TEKS BACAAN:
((

Dalam kearifan Jawa, ada satu pepatah yang menggigit dalam diam: cebol (ng)gayuh lintang. Ia bukan sekadar penggambaran orang bertubuh pendek yang mencoba meraih bintang, tetapi sindiran tajam bagi mereka yang bercita-cita terlampau tinggi tanpa menakar kemampuan diri. Mereka yang mengulurkan tangan ke langit, padahal berdiri pun belum tegak. Mereka yang ingin bicara tentang dunia, padahal belum selesai berdamai dengan diri sendiri.
Kini, pepatah ini bukan hanya kutipan budaya; ia menjelma kenyataan sehari-hari. Di meja-meja kekuasaan, ruang akademik, dan jagat media sosial, kita menyaksikan parade manusia-manusia yang haus akan pengakuan, tapi malas membangun isi. Mereka ingin dikenang sebagai pemikir, padahal belum pernah berpikir. Mereka ingin memimpin, padahal tak mampu memimpin logikanya sendiri.
Ambisi adalah anugerah, tetapi tanpa kapasitas, ia berubah menjadi bencana. Kita sedang hidup di zaman ketika nyali menggantikan isi, Â dan keberanian berbicara menggantikan kompetensi berpikir. Orang-orang berlomba tampil meyakinkan, meski di dalamnya kosong melompong. Mereka membaca satu buku, bicara layaknya seorang ahli. Mereka ikut satu pelatihan, merasa layak mendikte dunia. Inilah cebol-cebol baru yang tak hanya gagal mengenal dirinya, tapi juga menyesatkan orang lain dengan retorika yang memabukkan.
Lebih ironis lagi, mereka sering tampil sebagai penyelamat: tokoh reformasi, pemimpin muda, intelektual progresif. Padahal, yang mereka bangun bukan gagasan, melainkan panggung. Bukan narasi, tapi branding. Bukan visi, melainkan manipulasi.

))

TUGAS YANG DIBERIKAN 1: Tampilkan bagian teks bacaan mulai dari kata "Dalam kearifan Jawa, ada" hingga kata "dengan diri sendiri.", keduanya ikut disertakan.
TUGAS YANG DIBERIKAN 2: Menurut teks bacaan, apa yang dibangun oleh mereka yang tampil sebagai penyelamat, bukannya gagasan?
TUGAS YANG DIBERIKAN 3: Terjemahkan kalimat dari teks bacaan ini ke dalam bahasa Inggris: "Ambisi adalah anugerah, tetapi tanpa kapasitas, ia berubah menjadi bencana."

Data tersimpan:
((

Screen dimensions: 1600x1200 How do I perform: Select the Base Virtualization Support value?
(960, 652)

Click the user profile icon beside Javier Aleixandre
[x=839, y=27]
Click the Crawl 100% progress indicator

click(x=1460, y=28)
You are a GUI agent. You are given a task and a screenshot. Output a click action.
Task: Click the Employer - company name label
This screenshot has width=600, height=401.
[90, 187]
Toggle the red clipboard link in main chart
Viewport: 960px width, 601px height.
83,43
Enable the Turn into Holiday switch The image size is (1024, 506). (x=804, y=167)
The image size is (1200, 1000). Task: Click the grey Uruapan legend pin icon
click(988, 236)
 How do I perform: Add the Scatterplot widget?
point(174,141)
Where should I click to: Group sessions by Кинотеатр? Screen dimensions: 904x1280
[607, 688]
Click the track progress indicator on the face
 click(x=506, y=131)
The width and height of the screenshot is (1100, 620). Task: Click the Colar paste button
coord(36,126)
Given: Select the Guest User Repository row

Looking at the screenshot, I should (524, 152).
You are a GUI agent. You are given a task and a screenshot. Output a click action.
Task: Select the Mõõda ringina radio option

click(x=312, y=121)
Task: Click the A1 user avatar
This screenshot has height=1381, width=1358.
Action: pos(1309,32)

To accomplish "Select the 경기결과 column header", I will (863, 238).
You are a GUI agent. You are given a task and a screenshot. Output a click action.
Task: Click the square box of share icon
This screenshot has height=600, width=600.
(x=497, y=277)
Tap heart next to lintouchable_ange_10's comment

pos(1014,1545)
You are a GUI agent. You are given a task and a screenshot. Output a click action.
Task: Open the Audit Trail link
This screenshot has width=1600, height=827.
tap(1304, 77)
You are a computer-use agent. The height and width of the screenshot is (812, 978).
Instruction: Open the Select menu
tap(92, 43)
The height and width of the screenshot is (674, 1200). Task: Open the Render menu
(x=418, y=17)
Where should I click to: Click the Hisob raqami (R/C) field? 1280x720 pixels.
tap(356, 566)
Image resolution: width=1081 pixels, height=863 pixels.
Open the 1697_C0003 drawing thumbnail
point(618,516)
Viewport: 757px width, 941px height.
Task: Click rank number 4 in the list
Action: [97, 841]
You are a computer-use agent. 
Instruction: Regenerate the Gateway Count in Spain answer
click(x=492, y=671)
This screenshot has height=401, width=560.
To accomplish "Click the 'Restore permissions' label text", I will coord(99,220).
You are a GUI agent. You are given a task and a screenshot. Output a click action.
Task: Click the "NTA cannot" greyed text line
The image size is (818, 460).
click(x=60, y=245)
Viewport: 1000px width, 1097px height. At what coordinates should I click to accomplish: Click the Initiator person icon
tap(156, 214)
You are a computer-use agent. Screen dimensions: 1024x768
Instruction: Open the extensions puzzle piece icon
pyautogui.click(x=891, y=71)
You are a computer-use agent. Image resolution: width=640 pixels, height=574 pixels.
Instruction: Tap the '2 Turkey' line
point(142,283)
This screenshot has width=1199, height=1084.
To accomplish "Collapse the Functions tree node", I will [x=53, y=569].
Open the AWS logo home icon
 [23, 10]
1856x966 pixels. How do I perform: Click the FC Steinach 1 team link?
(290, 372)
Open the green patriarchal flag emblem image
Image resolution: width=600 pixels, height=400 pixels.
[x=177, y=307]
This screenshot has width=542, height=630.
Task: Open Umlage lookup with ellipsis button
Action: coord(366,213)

))

HASIL TUGAS 1:
Dalam kearifan Jawa, ada satu pepatah yang menggigit dalam diam: cebol (ng)gayuh lintang. Ia bukan sekadar penggambaran orang bertubuh pendek yang mencoba meraih bintang, tetapi sindiran tajam bagi mereka yang bercita-cita terlampau tinggi tanpa menakar kemampuan diri. Mereka yang mengulurkan tangan ke langit, padahal berdiri pun belum tegak. Mereka yang ingin bicara tentang dunia, padahal belum selesai berdamai dengan diri sendiri.

HASIL TUGAS 2: Panggung.

HASIL TUGAS 3: Ambition is a gift, but without capacity, it turns into a disaster.